→ **Text passage**:

··········

*You are welcome to read this. It's more for myself than for anyone. I realized today that I never wrote this experience down in a journal. It's important to write these things down!
A year ago today, my Pop passed away. My parents had been in touch with us kids letting us know that Pop's prognosis was not looking good. Most of my siblings had been up to see him the weekend prior, but we were getting settled into our new home and I told myself that I would drive up the following weekend. I called on Monday night to speak to my Dad, and he said that Pop had been hospitalized, that he was slipping quickly and that he was unconscious. I know Dad was just trying to set my mind at ease by telling me that the long drive up to Logan with the little kids wouldn't be necessary, since he wasn't coherant, but I felt horrible. I was kicking myself for thinking that unpacking boxes was more important than visiting my grandpa. Now I felt like I was too late. I missed my chance. The weather was much the same as it is today. Cold and rainy. I like to think that the world was a little sad to lose someone like him.
Pop helped me buy my first car, The Gold Nugget. He shopped around every dealership in Cache Valley, poured over classified ads to find the perfect car for me in my price range. Pop always encouraged me in my schooling and in work, even when it seemed so hard I wanted to just pack up and go home. It was never too early or too late for dessert (Snelgrove's Canadian Vanilla ice cream and brownies). Pop loved working and puttering in his yard, and it warms my heart to see that my Dad is just like him. We can always find him in the yard. Pop would call you to tell you there's a sale on grapefruit at the store, and then tell you how to choose a good one. He would always send me home w/ a goodie basket of tomatoes, zucchini, corn and raspberries from his garden in the summer/fall. Pop could tell a great story. I loved hearing his WWII experiences. I'm so glad he got that published.
As I went about my morning, I kept having that nagging, almost urgent feeling that I needed to go up there anyway. I called my mom, balancing the phone to my ear, as I struggled to put jackets on the kids. "I'm coming up. I know Pop isn't conscious, but I need to see him before he goes." My mom said, "Oh, I'm so glad that you called. Pop's awake. He's very lucid, but the doctors don't think that he has much more than a day." Mom volunteered to watch the kids for me, while I went to the hospital. I have never driven I-15 so fast in my life! The kids were wonderful and so quiet and good. Maybe they could sense that this was a really important drive for mom. I selfishly prayed that Pop could hang on long enough for me to make it up there to see him one last time.
I dropped the kids off at my mom's and went to the hospital. Many of my cousins had driven up as well and were taking turns going in to visit Pop and Grandma. The nurses were a little annoyed at the large procession of people, but Pop was insistent that he didn't need to rest and to let them come. It was my turn to go in. I saw Pop, laying there on the bed with his ventilator -- so different than my fond memories of him driving us around in his boat or holding my little hands tight to help me reel in my first fish.
I looked at Grandma and she smiled, "You're here. I told Blair to wait...that you would come. Blair, Amy's here."
"Hi, Pop! I think I broke the speed limit coming up here."
He reached for my hand. I never know quite what to do or say, so I just started reminiscing about all of the great memories that I had of him as a child and a college student at USU. We laughed and smiled and I felt so wonderful to be THERE.
Then I said, "Well, Pop. I'm sorry I've kept you up. You should probably be resting."
He said, "Oh, my girls. I love my girls. I wouldn't miss this for the world."
I gave him a kiss on the cheek, told him that I loved him so much and said goodbye.
He passed away later that night.
I was so grateful that I got to see him one last time. That's the kind of Grandpa he is. He hung on, even though he was ready to go, until everyone got a chance to feel okay with him going (say goodbye). It was one of the greatest tender mercies I've ever experienced.

··········

→ **Provided material**:
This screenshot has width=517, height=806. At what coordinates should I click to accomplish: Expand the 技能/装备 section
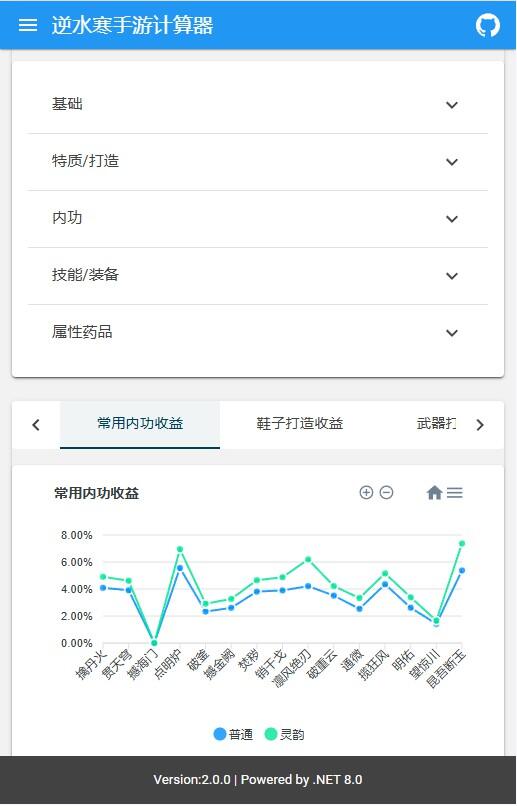click(x=257, y=276)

··········

→ **Work item A**: In the journal entry about Pop, what did he help buy?
→ **Work item B**: Write out word for word the part of the journal entry about Pop starting at "I looked at" and ending at "and said goodbye.".

→ **Problem solution A**: The first car, called The Gold Nugget.

→ **Problem solution B**:
I looked at Grandma and she smiled, "You're here. I told Blair to wait...that you would come. Blair, Amy's here."
"Hi, Pop! I think I broke the speed limit coming up here."
He reached for my hand. I never know quite what to do or say, so I just started reminiscing about all of the great memories that I had of him as a child and a college student at USU. We laughed and smiled and I felt so wonderful to be THERE.
Then I said, "Well, Pop. I'm sorry I've kept you up. You should probably be resting."
He said, "Oh, my girls. I love my girls. I wouldn't miss this for the world."
I gave him a kiss on the cheek, told him that I loved him so much and said goodbye.